• WORK ITEM:
Ignoring the pictures, repeat every entry below exactly as it appears.

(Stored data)
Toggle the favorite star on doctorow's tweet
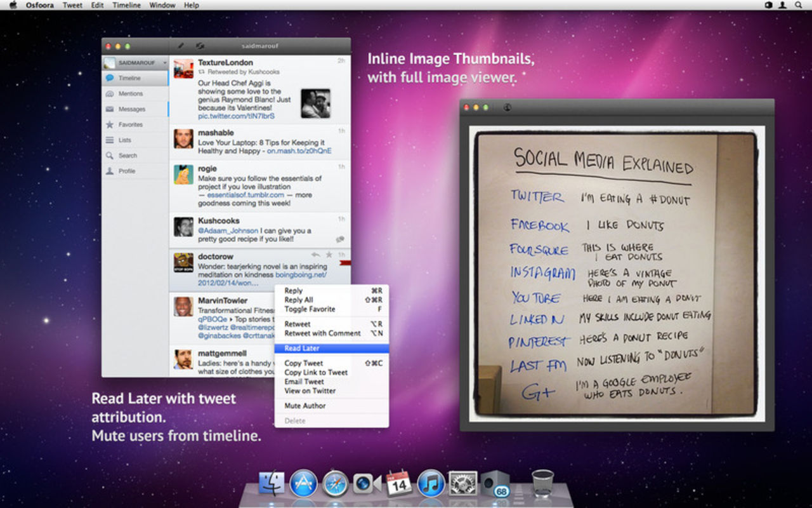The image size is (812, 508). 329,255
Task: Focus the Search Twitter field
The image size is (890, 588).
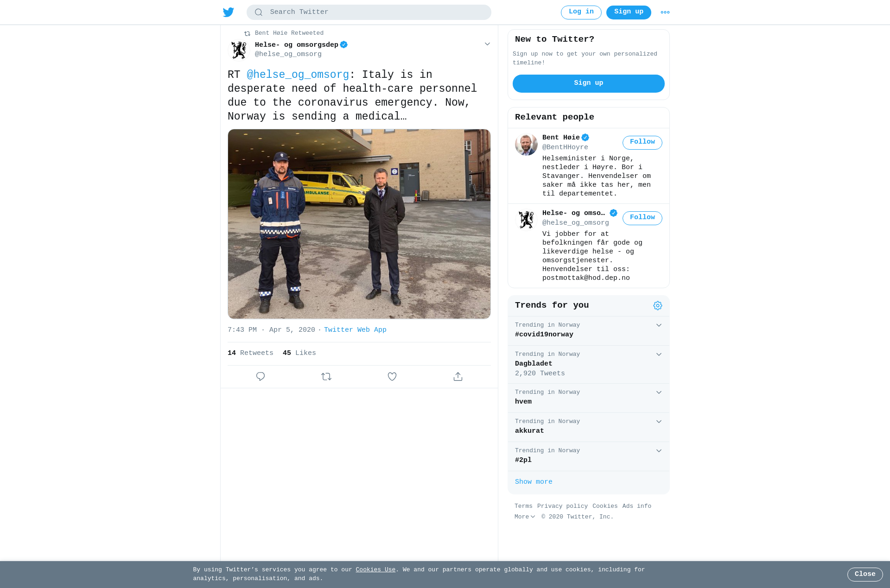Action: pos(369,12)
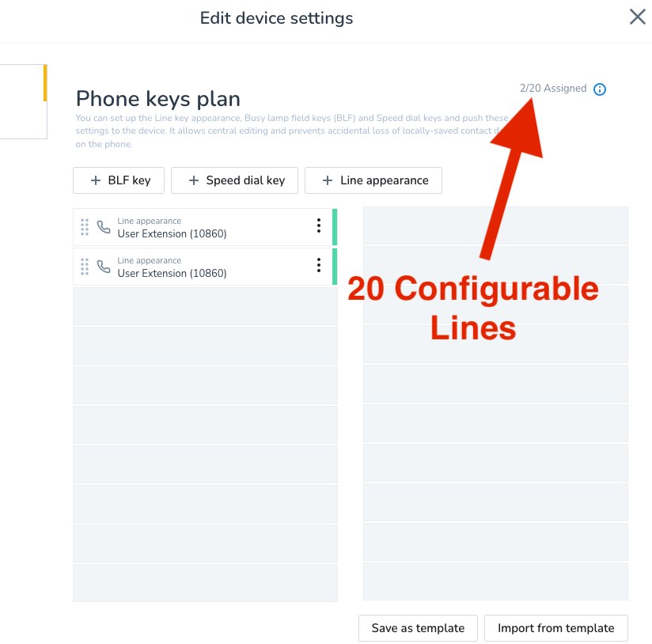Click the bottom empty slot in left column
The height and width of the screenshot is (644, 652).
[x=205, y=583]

• EXERCISE OUTPUT:
Toggle the favorite star on doctorow's tweet
The image size is (812, 508). 329,255
Task: Focus the Search Twitter field
The image size is (890, 588).
Action: pos(369,12)
Click the bottom empty slot in left column
The height and width of the screenshot is (644, 652).
[x=205, y=583]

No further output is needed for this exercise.